Capisco che Bonami sarà sul punto di perdere la testa, ma gli voglio dire che, in arte, non c’è un avanti e un indietro, un moto progressivo e una stasi regressiva, perché l’arte non ha regole, nonostante alcuni ingegni come Masaccio e Caravaggio la spingano molto avanti, con una terapia intensiva. Per uno che avanza, cento restano indietro, e hanno pure diritto di esistenza, senza essere geni rivoluzionari. Così, a fianco di Masaccio, c’è Masolino, più delicato ma non retrogrado. E, dopo Caravaggio, c’è Sassoferrato, che ritorna al Bello ideale di Raffaello, ma non torna indietro: procede, suo malgrado.

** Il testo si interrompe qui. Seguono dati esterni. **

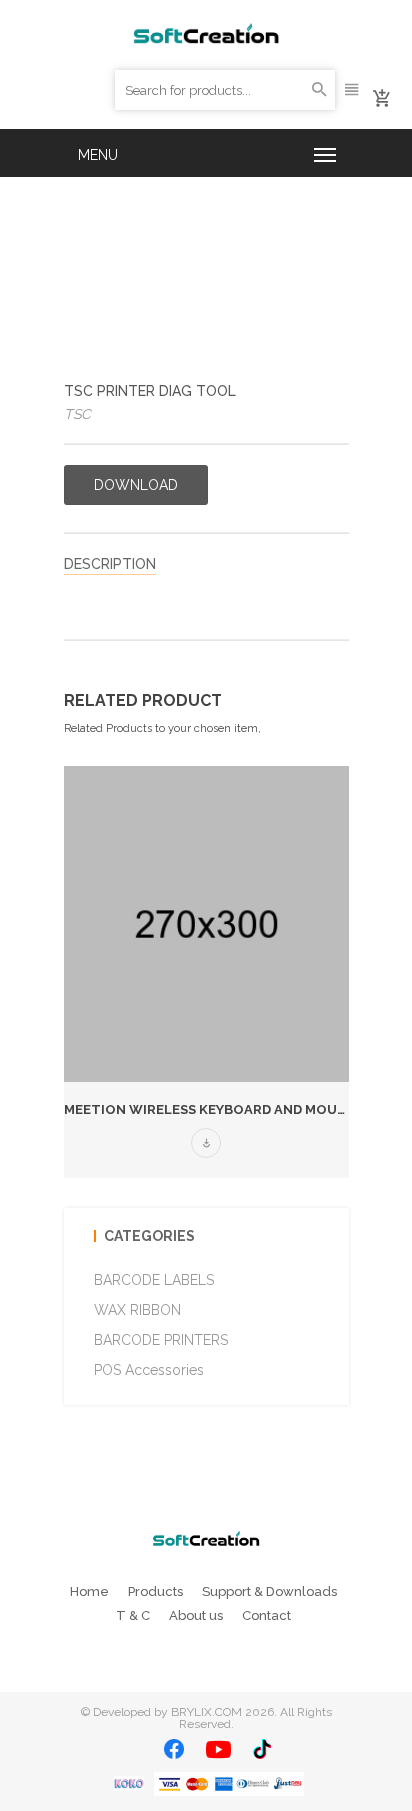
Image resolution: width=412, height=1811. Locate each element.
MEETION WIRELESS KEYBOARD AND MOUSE (208, 1109)
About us (196, 1615)
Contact (266, 1615)
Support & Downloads (269, 1591)
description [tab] (110, 564)
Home (89, 1591)
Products (155, 1591)
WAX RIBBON (137, 1310)
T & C (133, 1615)
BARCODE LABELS (154, 1280)
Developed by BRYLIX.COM (167, 1712)
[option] (206, 972)
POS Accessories (149, 1370)
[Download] (206, 1143)
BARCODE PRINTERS (161, 1340)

In arte non ci sono solo gli innovatori: altrimenti Angelo Morbelli o Giovanni Boldini non sarebbero artisti perché percorrono una strada diversa da quella dei futuristi. Così Antonio Donghi rispetto a Morandi. Ma anche Morandi rispetto a Balla. L’arte non ha una sola direzione, né un punto di arrivo. Non ci spiegheremmo, per stare in America, Edward Hopper o Grant Wood, artisti di incommensurabile modernità, nonostante Pollock. O, per tornare in Europa, Balthus e Lucian Freud, dopo Mondrian.
Non tutti gli artisti sono rivoluzionari o geni; e certamente Luciano Ventrone, come Andrew Wyeth, non pretende di cambiare il corso della storia dell’arte, ma semplicemente di avere quel diritto di esistenza che Bonami gli nega, nel suo fanatismo modernista che non consente spazio a chi non si iscrive al corso di sovversione, interpretando forme e visioni nuove. Perché è vero che, in arte, «dire è trasgredire», ma questo non impedisce che qualcuno continui a ripetere parole già dette, in modo originale o personale.
Bonami si deve rassegnare: l’arte non è come la vuole lui, ma come gli artisti, a loro modo, la interpretano. Il critico deve prenderne atto.